As you can see, all of these focus on the distrust the lead shows in moving forward with the negotiation. At no point have they suggested that they lack resources or that your product or service isn’t among their acquisition priorities – quite the opposite. The fact is: they need to be convinced that your company is the best option.
To the objection about not knowing your company, make yourself available to present it in more detail. Show them who your current clients are, the company’s history. It might even be helpful to talk about plans for the future.
On the other hand, when the lead expresses doubts about the potential of your offer, highlight its advantages. Show how that negotiation will translate into gains for them in the future. If possible, bring concrete examples of other companies that invested in this and had a positive response.
In the event that the potential client reports that past negotiations with your company were bad, remember above all two tips we’ve already given: listen to what they have to say and don’t confront them.
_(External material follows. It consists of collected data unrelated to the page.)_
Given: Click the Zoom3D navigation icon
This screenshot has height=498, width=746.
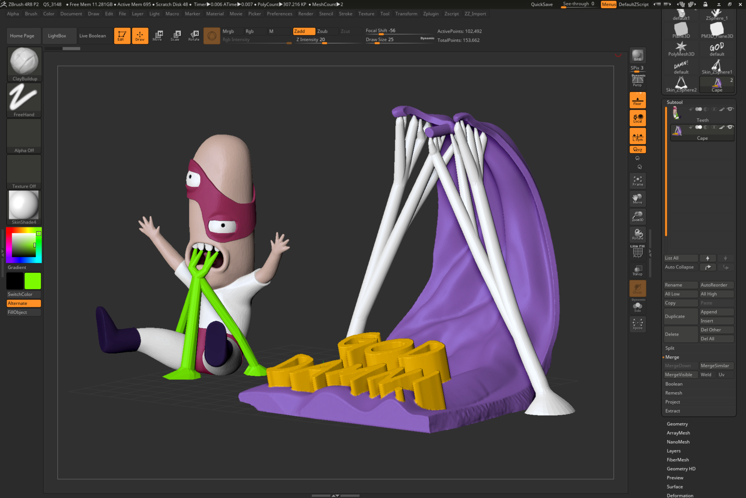Looking at the screenshot, I should pyautogui.click(x=638, y=216).
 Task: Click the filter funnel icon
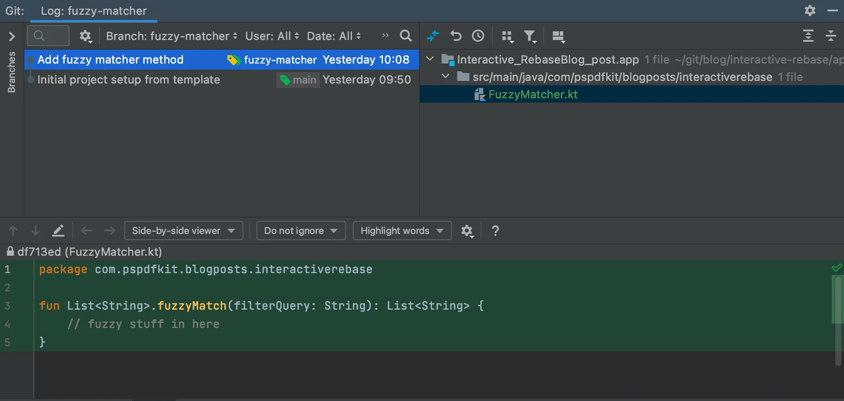point(530,36)
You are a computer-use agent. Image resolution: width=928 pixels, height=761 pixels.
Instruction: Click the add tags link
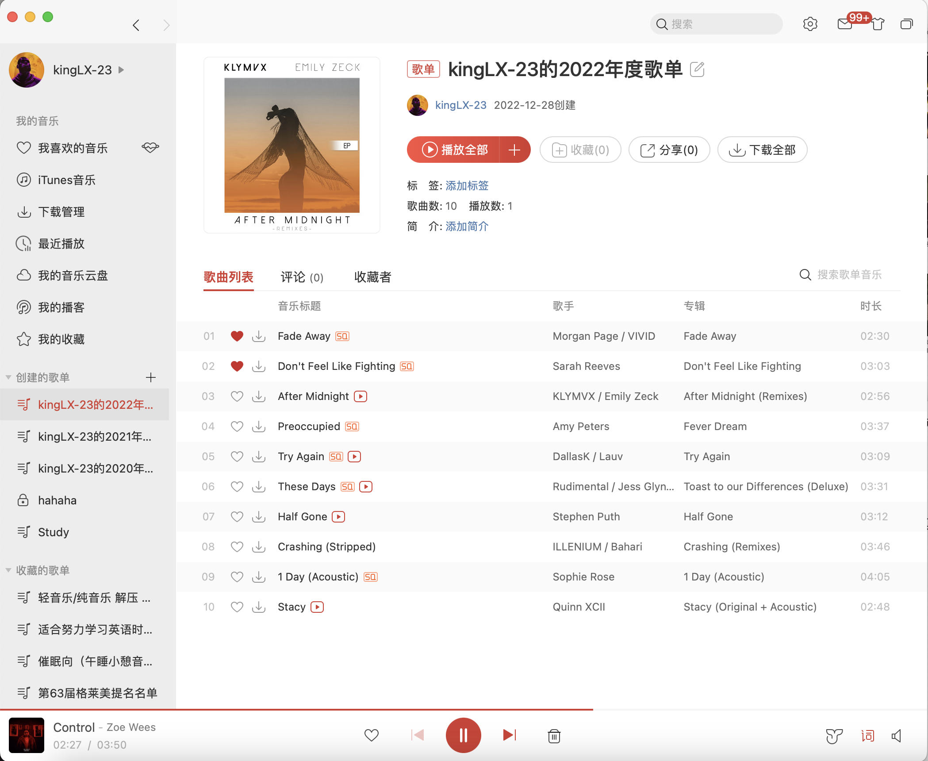tap(467, 186)
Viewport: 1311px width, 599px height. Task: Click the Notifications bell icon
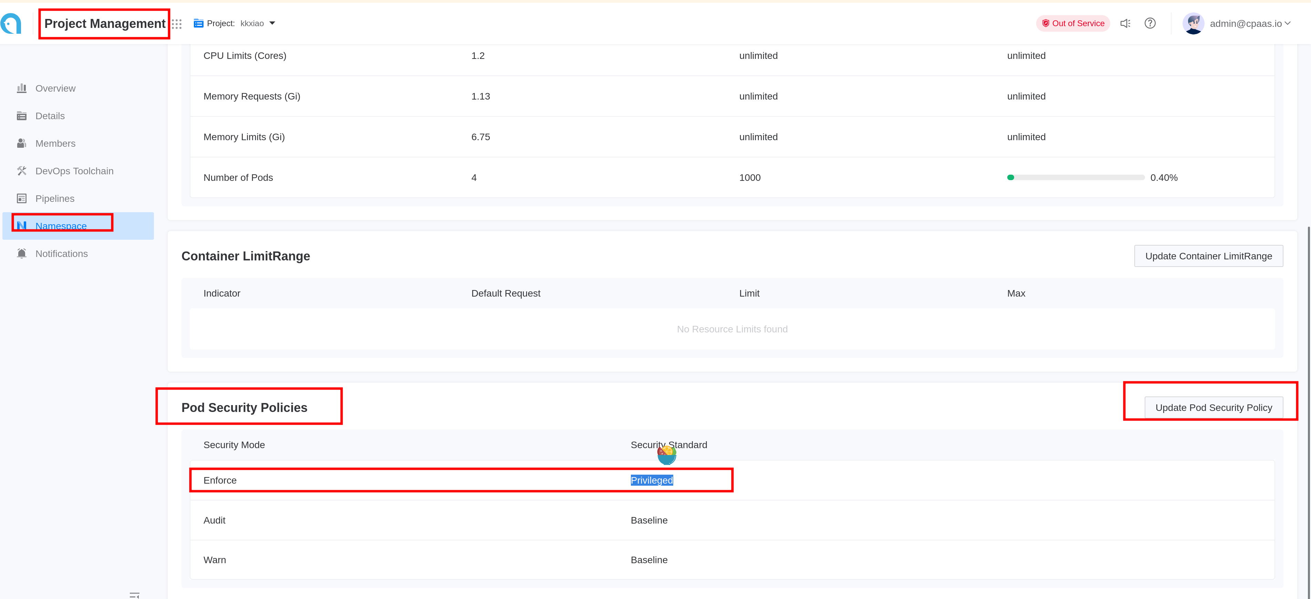tap(21, 253)
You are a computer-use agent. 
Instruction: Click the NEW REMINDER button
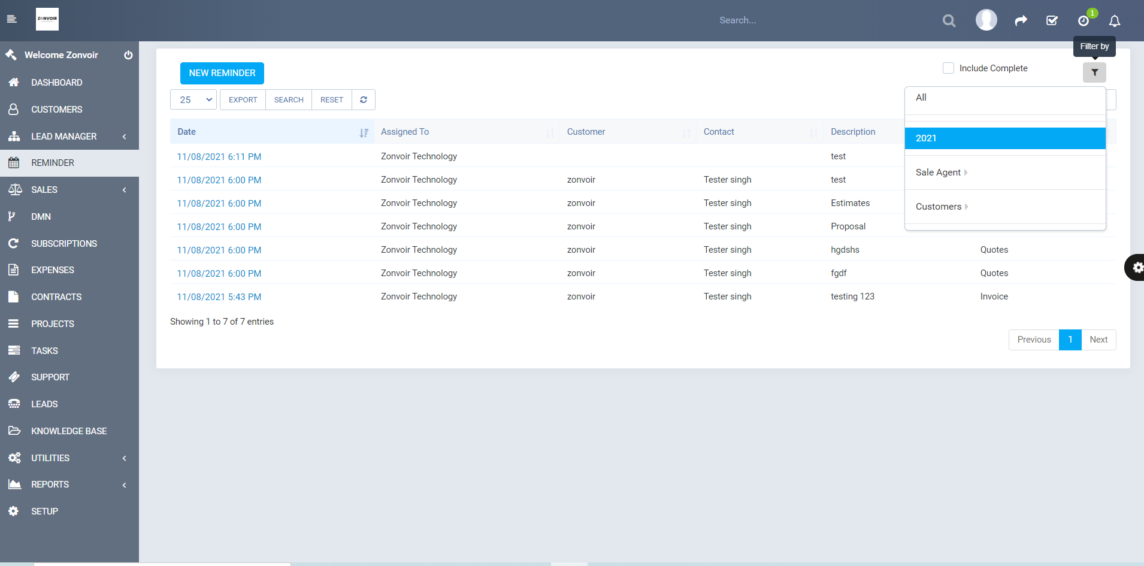pyautogui.click(x=222, y=72)
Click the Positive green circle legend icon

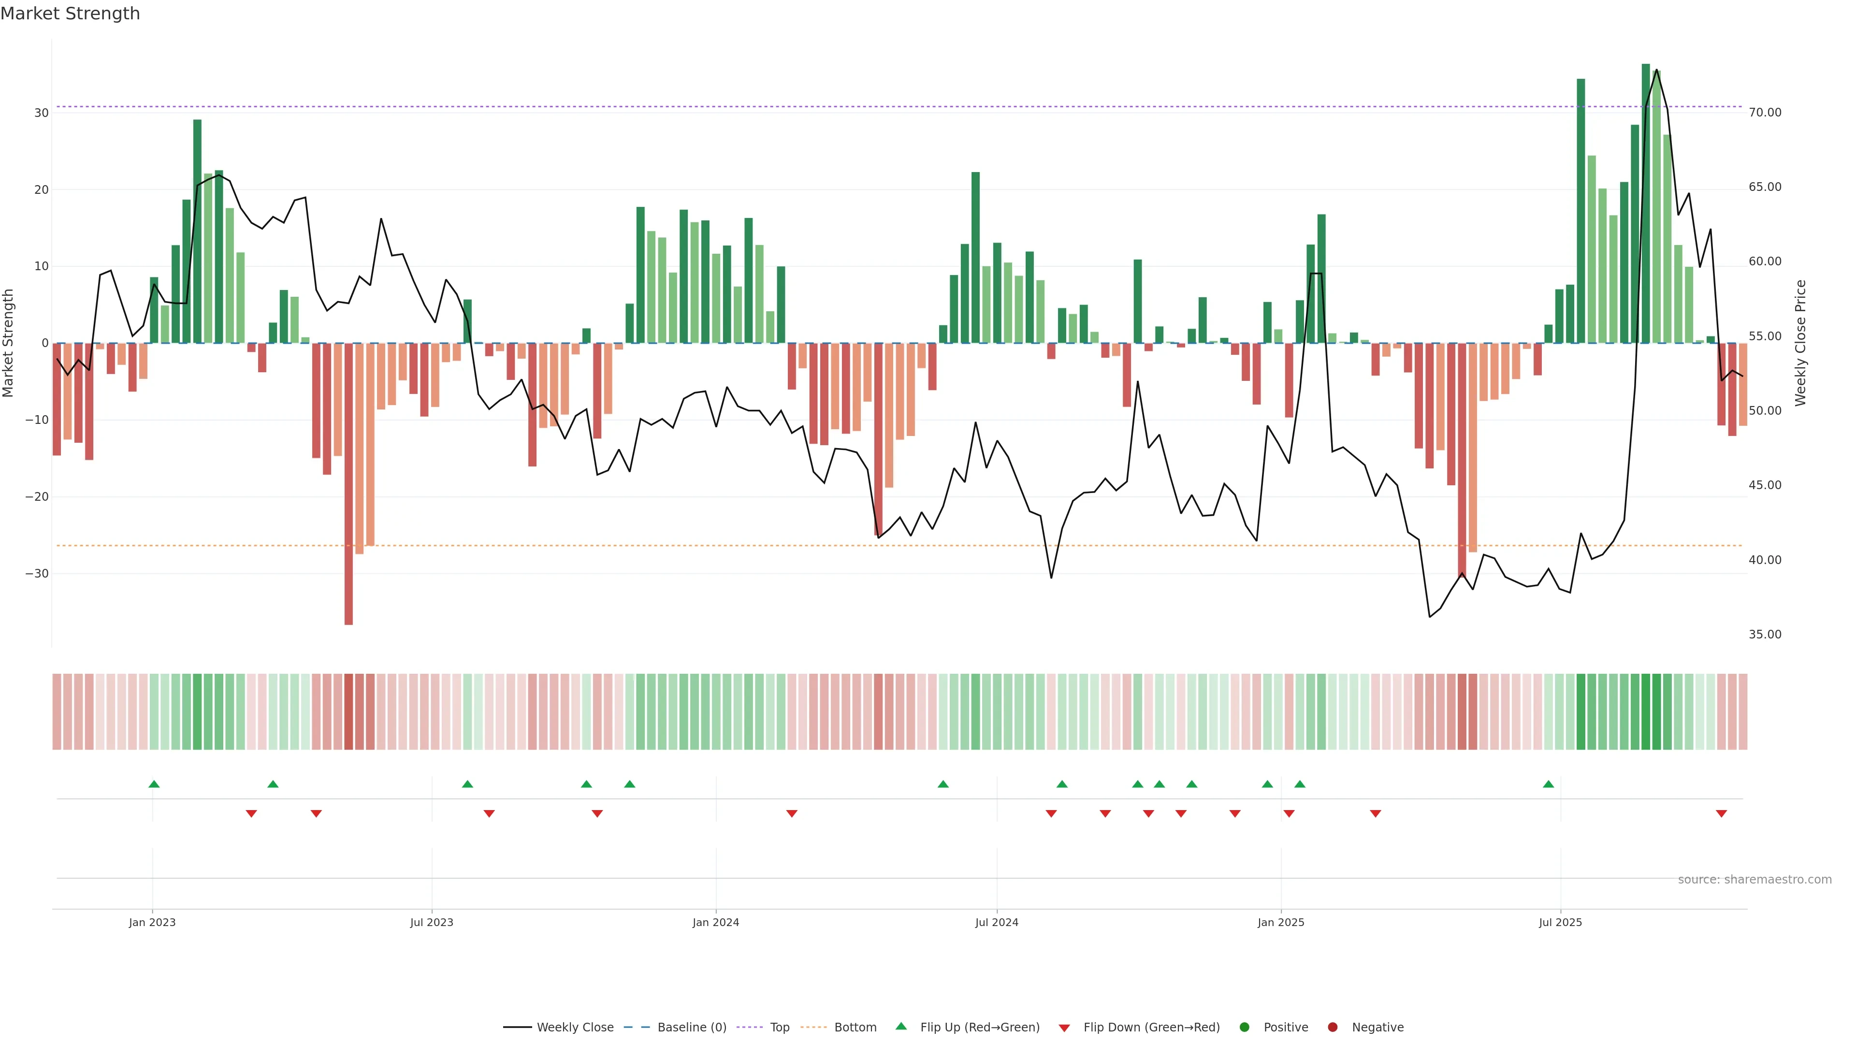(1244, 1027)
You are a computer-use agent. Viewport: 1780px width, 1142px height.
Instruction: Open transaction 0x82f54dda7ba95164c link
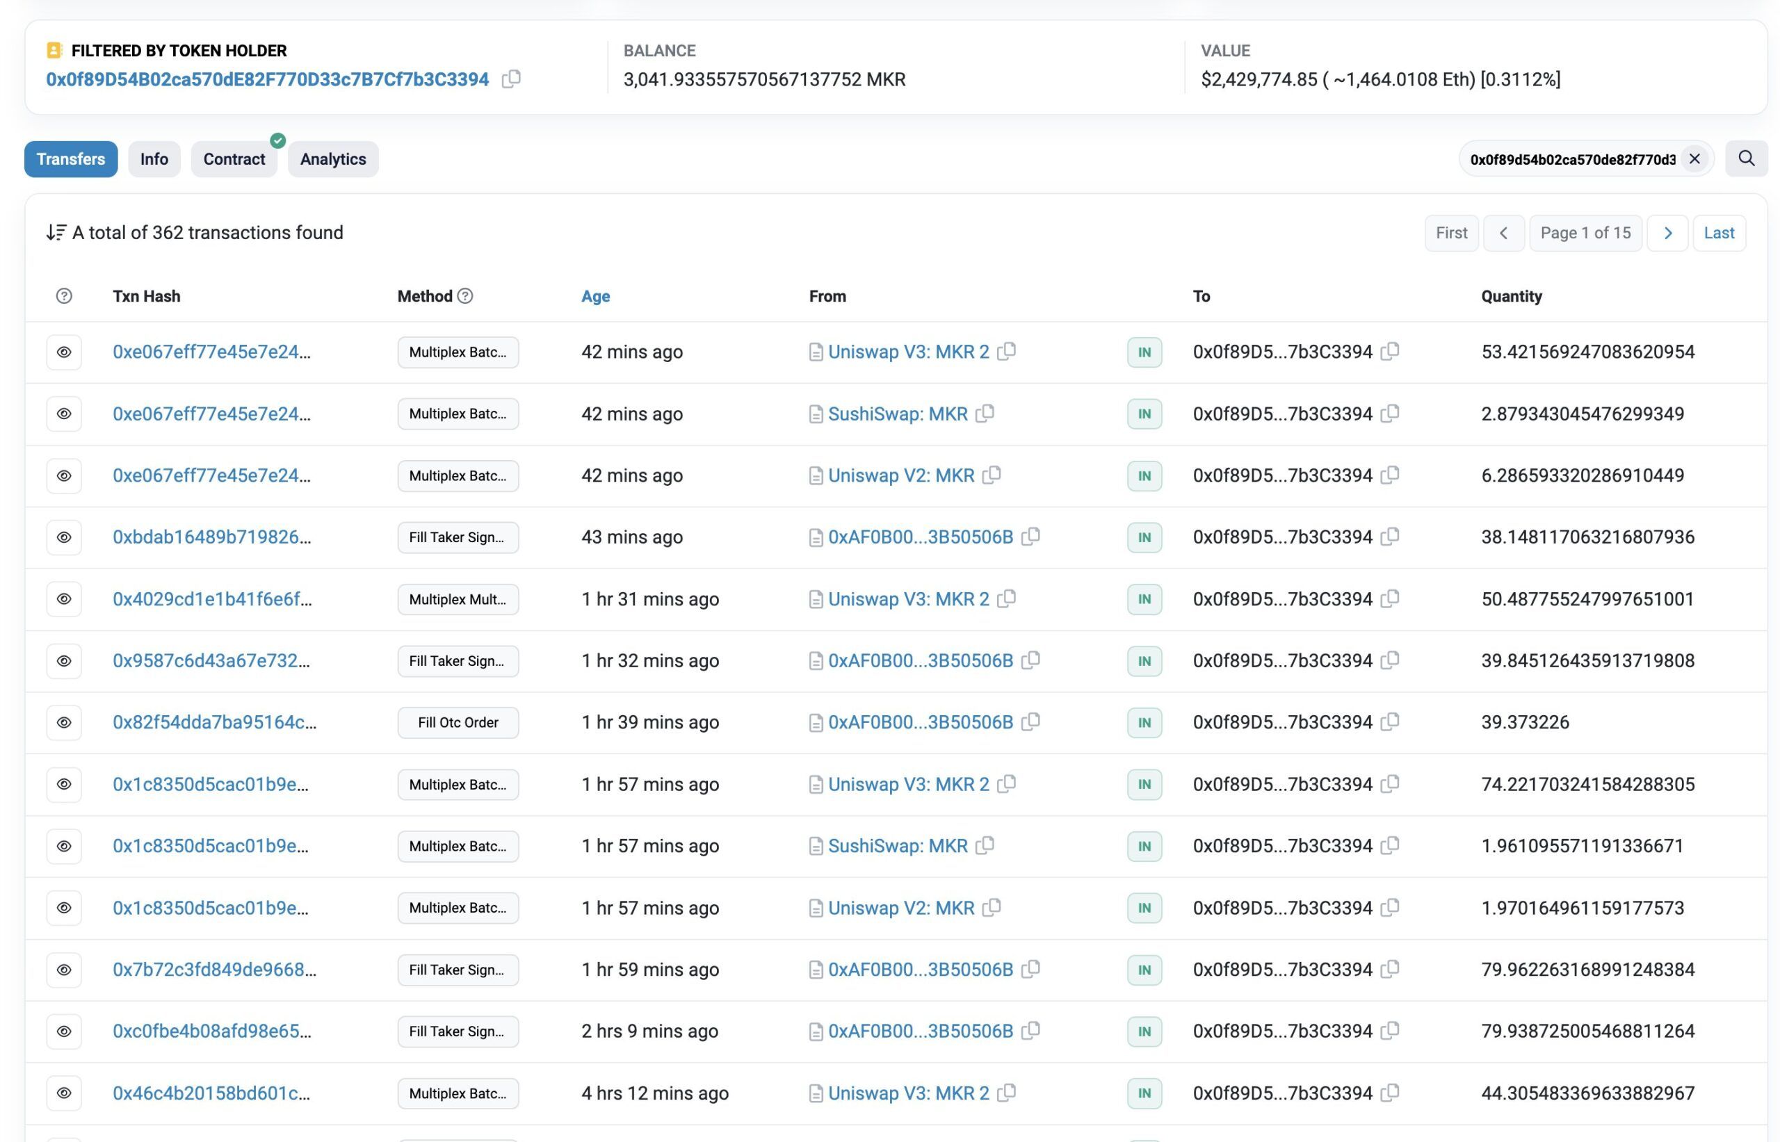pos(214,722)
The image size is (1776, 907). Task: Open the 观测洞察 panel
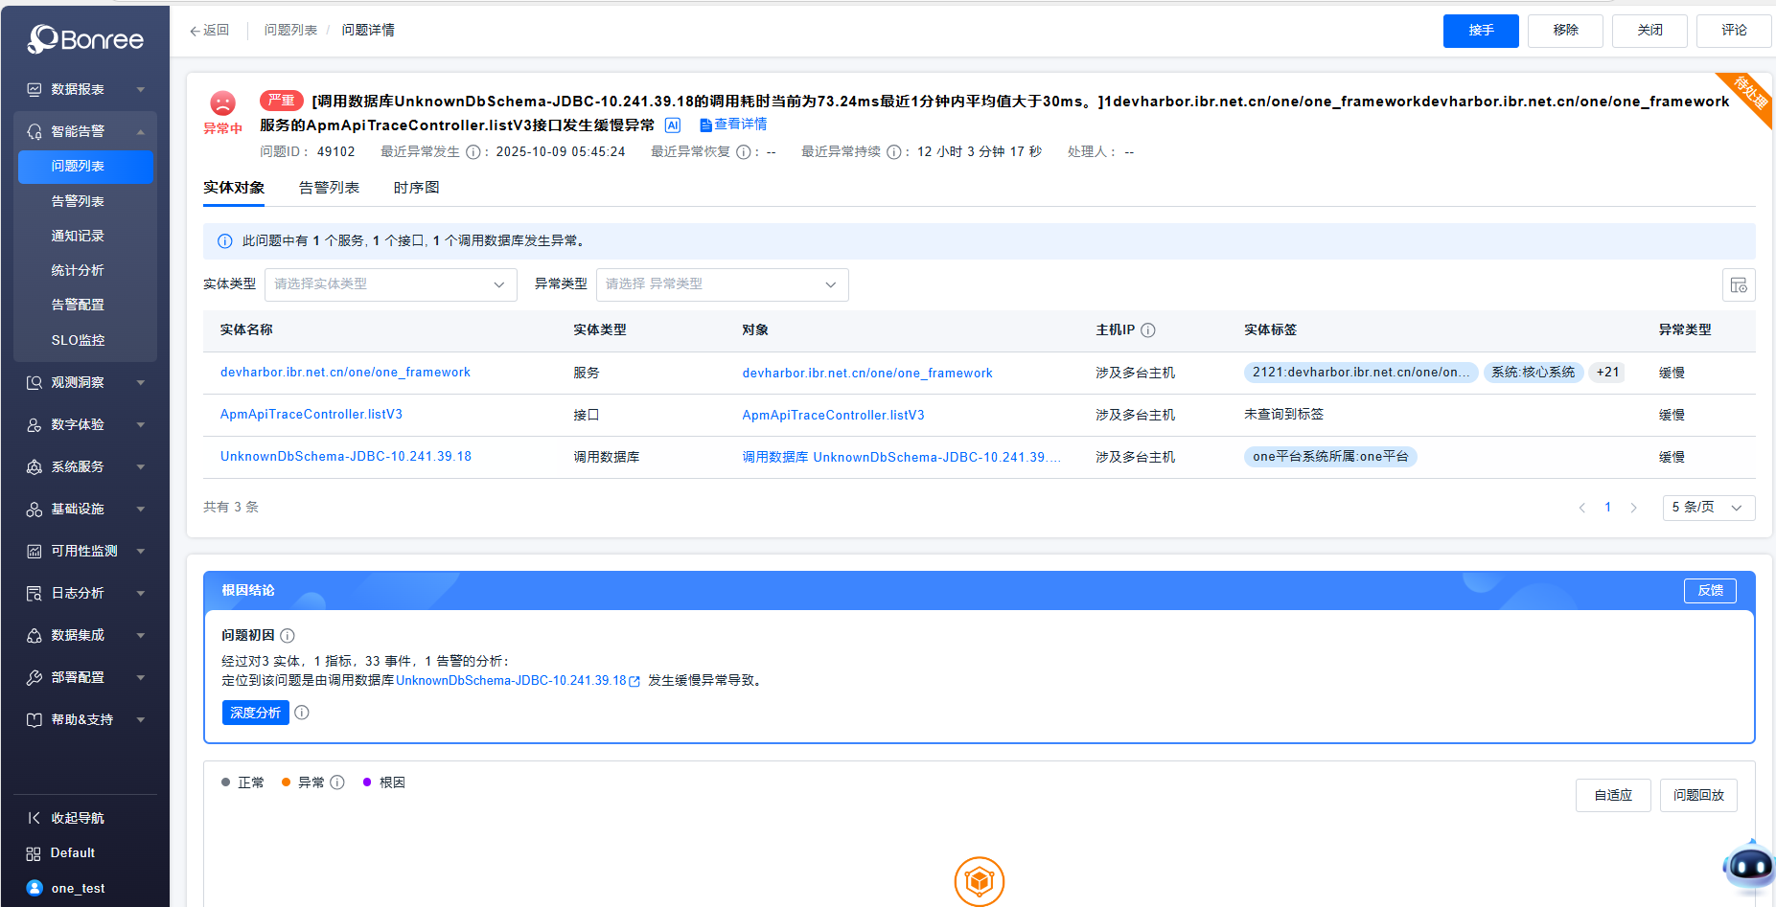coord(81,382)
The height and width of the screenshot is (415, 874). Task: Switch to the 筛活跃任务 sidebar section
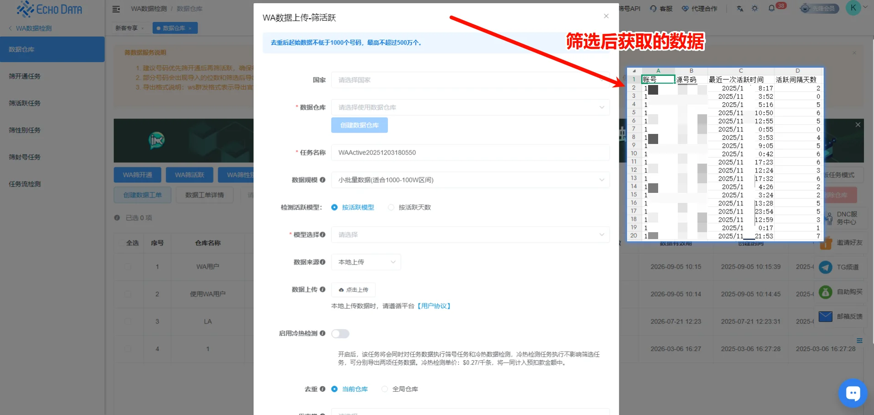pos(26,103)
Try to understand their perspective and ask for a chance to reverse this negative impression with this new deal. Once again, show how this will be good for them and how you can start a lasting business relationship.
Have a Flexible Schedule
There’s one type of sales objection we haven’t listed because it’s one of those that comes up on short notice. If you’ve worked in pre-sales or tried cold calling, you’ve probably heard the phrase “I don’t have time to listen to your proposal” a few times.
Indeed, especially in business-to-business environments, it’s quite common for people with decision-making power – including purchasing power – to be very busy. Therefore, finding space in their schedules to listen to proposals they don’t even know if they can bring any advantage to their company tends not to be a priority.
So, have a flexible schedule. If the objection you hear is “I don’t have time,” ask the lead to suggest a time to hear your proposal. If they reiterate that they can’t, suggest an initial presentation via email, so they can at least learn about your product and, if it piques their interest, think about a feasible time for you to meet.
So, is an Objection Good or Bad?
It may seem counterintuitive, but every time you get an objection: celebrate! An objection is a sign of interest. And if they have doubts, it’s better that you address them all so the lead can make the best decision.
You don’t convince anyone to buy your product or service. That decision is up to the client. Your role is to show that your solution is the best one to solve a specific type of problem, even if the lead hasn’t even considered solutions for it.
Showing empathy, active listening, and knowing how to argue are fundamental points for masterfully overcoming objections. If you’re having trouble closing deals, you’re probably handling objections the wrong way and need more preparation to accelerate your sales.
Final Considerations
Identifying a lead, qualifying it, and seeing it move through the funnel is always satisfying for a company’s entire sales team.
Often, however, their buying journey stalls, and a negotiation that seemed certain can fall apart.
This usually happens when the lead raises objections in the sales process. These are considerations the potential client makes about the real advantage of that deal for them. And if they become convinced that their doubts outweigh the salesperson’s arguments, the deal doesn’t go through.
Therefore, preparing for sales objections and having the answers or resources ready for them is always a safe way to conduct a sales process. If you work in sales, invest in this.